Strangely enough, the problem isn’t present on all Kepler GPUs:

I tried the OptiX 3.0 w/ 304.64 drivers along with a GTX 680 (GK104), and that configuration is able to execute my code just fine. With all that investigation, it seems that for me the culprit is that OptiX 3.0 does not like my GK107 GT 640.

I do not have a test system with an integrated video card, so I cannot isolate if this issue is also present when only the K20 is installed. If anyone over at NVIDIA can further debug this issue, it would be appreciated!
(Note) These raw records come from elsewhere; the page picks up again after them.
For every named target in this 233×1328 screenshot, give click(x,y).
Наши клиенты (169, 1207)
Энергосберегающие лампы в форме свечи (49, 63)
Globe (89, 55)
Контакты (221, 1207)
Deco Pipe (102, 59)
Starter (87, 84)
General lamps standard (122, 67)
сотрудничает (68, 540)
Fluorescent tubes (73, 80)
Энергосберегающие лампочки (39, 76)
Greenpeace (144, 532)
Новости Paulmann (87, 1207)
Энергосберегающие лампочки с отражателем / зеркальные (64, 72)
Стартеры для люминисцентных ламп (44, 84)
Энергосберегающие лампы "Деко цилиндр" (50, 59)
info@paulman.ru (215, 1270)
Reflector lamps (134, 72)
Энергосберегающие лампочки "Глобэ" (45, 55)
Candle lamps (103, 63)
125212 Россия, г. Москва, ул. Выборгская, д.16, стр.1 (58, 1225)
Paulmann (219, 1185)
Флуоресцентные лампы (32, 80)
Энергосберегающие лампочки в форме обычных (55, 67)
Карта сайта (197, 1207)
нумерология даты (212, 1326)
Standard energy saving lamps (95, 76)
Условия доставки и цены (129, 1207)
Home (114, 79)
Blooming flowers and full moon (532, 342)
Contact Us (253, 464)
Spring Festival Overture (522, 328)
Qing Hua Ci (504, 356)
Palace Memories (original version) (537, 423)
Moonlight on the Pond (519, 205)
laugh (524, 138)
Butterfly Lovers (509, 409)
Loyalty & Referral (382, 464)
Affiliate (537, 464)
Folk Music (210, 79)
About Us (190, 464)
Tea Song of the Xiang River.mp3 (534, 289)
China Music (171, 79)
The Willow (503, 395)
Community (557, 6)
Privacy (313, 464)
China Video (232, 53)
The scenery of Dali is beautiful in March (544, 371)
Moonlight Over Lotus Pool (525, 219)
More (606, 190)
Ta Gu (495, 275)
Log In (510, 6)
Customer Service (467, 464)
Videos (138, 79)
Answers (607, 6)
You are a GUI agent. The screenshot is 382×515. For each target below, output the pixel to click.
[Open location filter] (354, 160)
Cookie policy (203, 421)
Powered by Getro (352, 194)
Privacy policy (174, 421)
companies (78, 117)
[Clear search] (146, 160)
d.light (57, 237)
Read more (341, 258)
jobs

I think I figured it out… after a good amount of debugging. I had two versions of the code. One of them had rtPrintf statements in the intersect RT_PROGRAM. Once I commented out the rtPrintf statements, the program ran fine.

When I posted that I ran the GTX680 earlier, apparently I only ran the version of the code that did not have the rtPrintf statements. Regardless, I think this is still an OptiX bug, since older versions compiled fine with the print statements in place.

Check out if you have the same or a similar issue!

For your case:

I am not versed in PTX code, but this might give a hint:
http://gpuocelot.googlecode.com/svn-history/r715/trunk/branches/ocelot-ptx-2.1/ocelot/executive/test/kernels.ptx

Seems like __cudart_i2opi_f is some sort of array… perhaps see where you’re using a similar structure in your code and try to figure out what the specific issue is from there.

If you have a k20 paired with a 670, 640 other similar card only the k20 will be used. Typically OptiX tries to run on all the devices of a similar generation, but we observed issues with pairing devices based on the new Kepler 110 architecture (marked by SM version 35 found in the K20) and the original Kepler 100 architecture (marked with SM version 30 found in Geforce 670 and similar cards) we were unable to resolve for the OptiX 3.0 release. We chose to segregate these devices.

As far as the rtPrintf in an intersection program goes, we’ve reproduced and fixed this locally. This fix should make it out in the next version of OptiX.

Anton, I haven’t seen your particular error, but it looks to be the same issue (there was an issue with a special optimization we enabled for Kepler based cards and static variables in constant memory - __cudart_i2opi_f and string literals used for rtPrintf are such a case).